**Your assignment:**
Return, exactly and in full, the lines of the records below starting at the one with "Image resolution: width=657" and ending at the one with "You are a computer-use", and no other lines.

*** Given records ***

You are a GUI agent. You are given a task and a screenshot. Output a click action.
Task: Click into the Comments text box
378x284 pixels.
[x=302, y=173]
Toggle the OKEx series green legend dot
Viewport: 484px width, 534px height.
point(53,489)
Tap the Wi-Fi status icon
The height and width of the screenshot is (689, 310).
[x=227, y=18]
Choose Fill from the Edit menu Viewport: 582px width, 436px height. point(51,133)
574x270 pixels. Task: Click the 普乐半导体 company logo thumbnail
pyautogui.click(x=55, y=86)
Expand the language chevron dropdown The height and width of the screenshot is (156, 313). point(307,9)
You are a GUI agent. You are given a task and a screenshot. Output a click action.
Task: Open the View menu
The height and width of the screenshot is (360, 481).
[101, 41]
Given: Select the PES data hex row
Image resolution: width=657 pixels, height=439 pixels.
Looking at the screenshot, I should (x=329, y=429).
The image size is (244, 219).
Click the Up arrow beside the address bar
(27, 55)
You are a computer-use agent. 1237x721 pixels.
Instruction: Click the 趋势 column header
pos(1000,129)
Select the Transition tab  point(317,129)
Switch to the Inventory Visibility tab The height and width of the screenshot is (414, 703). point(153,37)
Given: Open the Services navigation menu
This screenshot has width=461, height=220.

*** End of Given records ***

**Task response:**
Image resolution: width=657 pixels, height=439 pixels.
Looking at the screenshot, I should (x=329, y=429).
The image size is (244, 219).
Click the Up arrow beside the address bar
(27, 55)
You are a computer-use agent. 1237x721 pixels.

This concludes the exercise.